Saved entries

Segment Open

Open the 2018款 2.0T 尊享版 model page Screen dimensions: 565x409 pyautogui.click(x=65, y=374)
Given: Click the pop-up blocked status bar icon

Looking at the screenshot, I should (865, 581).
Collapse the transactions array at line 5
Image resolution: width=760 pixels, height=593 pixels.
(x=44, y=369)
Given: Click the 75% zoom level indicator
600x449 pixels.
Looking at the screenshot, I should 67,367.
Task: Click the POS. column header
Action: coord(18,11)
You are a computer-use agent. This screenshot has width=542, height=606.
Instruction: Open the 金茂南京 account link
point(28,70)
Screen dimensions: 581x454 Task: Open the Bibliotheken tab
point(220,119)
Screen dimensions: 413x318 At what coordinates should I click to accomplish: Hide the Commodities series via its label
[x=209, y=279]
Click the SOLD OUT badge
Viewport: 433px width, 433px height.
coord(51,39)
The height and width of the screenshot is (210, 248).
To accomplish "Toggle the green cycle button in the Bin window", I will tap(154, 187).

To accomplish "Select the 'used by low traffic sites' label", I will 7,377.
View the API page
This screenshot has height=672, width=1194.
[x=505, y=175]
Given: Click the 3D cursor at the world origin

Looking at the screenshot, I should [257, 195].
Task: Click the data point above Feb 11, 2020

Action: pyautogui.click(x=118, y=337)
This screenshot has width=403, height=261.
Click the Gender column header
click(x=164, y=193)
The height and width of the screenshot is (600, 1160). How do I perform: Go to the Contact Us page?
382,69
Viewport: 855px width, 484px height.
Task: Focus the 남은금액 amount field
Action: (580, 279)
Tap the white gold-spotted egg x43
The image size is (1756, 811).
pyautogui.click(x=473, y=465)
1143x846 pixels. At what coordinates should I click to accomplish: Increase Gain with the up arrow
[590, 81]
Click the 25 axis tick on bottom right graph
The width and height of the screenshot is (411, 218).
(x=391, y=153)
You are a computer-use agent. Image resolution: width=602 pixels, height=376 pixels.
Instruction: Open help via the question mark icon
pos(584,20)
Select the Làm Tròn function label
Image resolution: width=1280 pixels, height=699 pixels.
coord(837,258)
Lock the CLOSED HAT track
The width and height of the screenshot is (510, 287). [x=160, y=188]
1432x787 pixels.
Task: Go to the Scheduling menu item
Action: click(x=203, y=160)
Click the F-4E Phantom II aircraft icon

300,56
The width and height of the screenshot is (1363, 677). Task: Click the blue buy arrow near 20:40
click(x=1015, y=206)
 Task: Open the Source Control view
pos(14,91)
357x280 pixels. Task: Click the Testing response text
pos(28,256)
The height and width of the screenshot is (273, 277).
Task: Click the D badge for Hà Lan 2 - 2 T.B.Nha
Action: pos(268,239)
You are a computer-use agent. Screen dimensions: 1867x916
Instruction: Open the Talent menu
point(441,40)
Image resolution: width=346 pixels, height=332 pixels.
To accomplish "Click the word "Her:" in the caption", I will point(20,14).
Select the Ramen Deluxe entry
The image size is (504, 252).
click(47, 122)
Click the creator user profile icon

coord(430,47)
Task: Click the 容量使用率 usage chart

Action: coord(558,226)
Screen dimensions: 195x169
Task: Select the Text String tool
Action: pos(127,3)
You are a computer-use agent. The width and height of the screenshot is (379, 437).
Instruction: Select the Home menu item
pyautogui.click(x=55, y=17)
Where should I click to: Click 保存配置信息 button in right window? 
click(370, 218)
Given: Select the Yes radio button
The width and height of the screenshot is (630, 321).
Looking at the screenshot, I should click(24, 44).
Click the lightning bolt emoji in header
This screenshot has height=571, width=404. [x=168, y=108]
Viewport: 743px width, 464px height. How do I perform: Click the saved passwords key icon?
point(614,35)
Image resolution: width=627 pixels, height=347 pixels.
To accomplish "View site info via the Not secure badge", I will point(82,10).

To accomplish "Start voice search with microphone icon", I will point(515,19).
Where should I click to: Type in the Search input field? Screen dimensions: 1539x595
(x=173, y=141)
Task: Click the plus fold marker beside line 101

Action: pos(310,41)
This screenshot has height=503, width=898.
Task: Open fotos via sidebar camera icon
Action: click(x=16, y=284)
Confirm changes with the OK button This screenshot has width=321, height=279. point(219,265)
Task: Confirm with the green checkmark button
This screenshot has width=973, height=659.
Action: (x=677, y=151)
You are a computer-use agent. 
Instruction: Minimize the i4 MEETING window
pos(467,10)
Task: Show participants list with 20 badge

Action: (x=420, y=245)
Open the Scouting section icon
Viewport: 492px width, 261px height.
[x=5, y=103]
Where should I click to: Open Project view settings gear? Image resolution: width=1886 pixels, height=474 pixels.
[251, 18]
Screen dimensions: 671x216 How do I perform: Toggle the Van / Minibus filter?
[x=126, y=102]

Segment Closed

Copy each line of the preceding data that contains the string "green".

Output of the task:
To accomplish "Toggle the green cycle button in the Bin window", I will tap(154, 187).
Task: Confirm with the green checkmark button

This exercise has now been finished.